_题目说明:_ 将下面所有行完整重写一遍，并把答案里的每个坐标数值都加上21，使坐标整体平移。输出中不要包含图片。
______
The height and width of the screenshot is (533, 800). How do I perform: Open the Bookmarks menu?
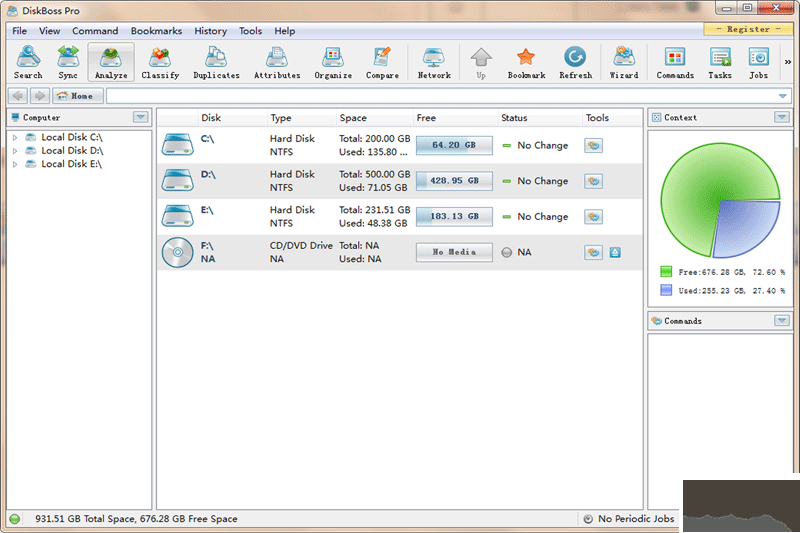(x=156, y=31)
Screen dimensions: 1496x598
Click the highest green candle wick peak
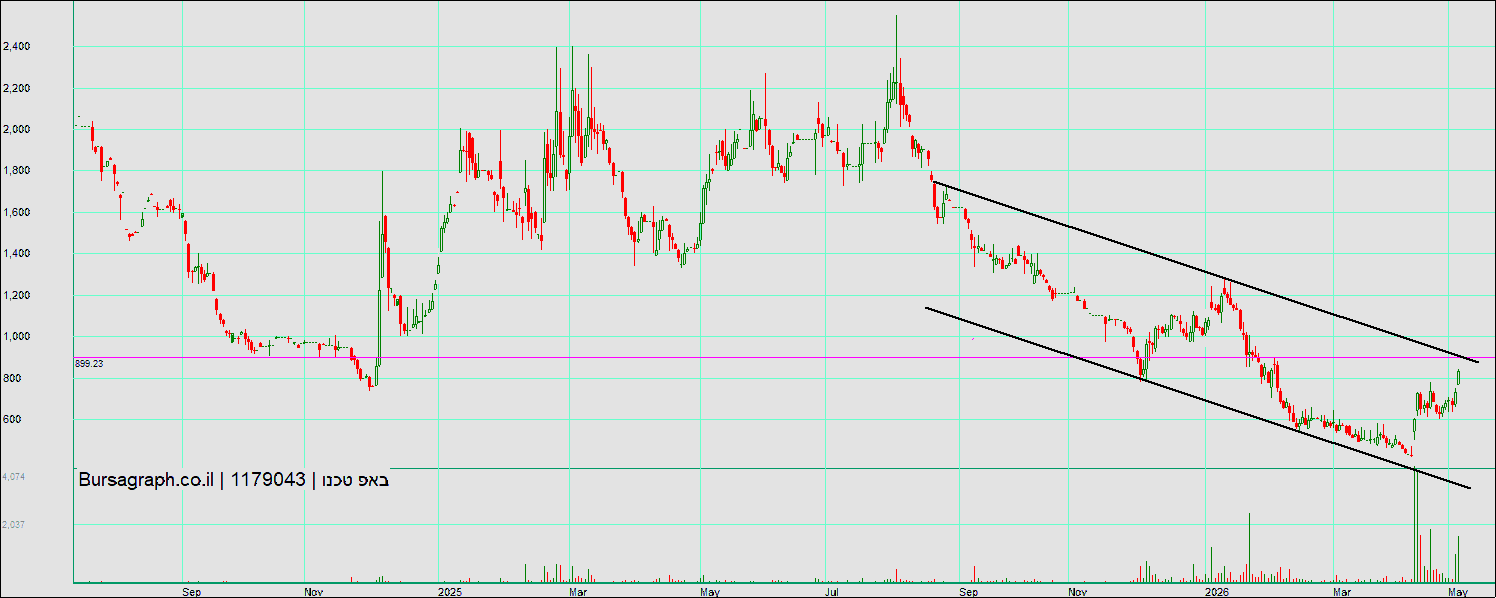tap(896, 18)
______
_问题解答:_
The height and width of the screenshot is (533, 800). How do I perform: Open the Bookmarks menu?
(x=177, y=52)
Screen dimensions: 1496x598
Click the highest green candle wick peak
tap(917, 39)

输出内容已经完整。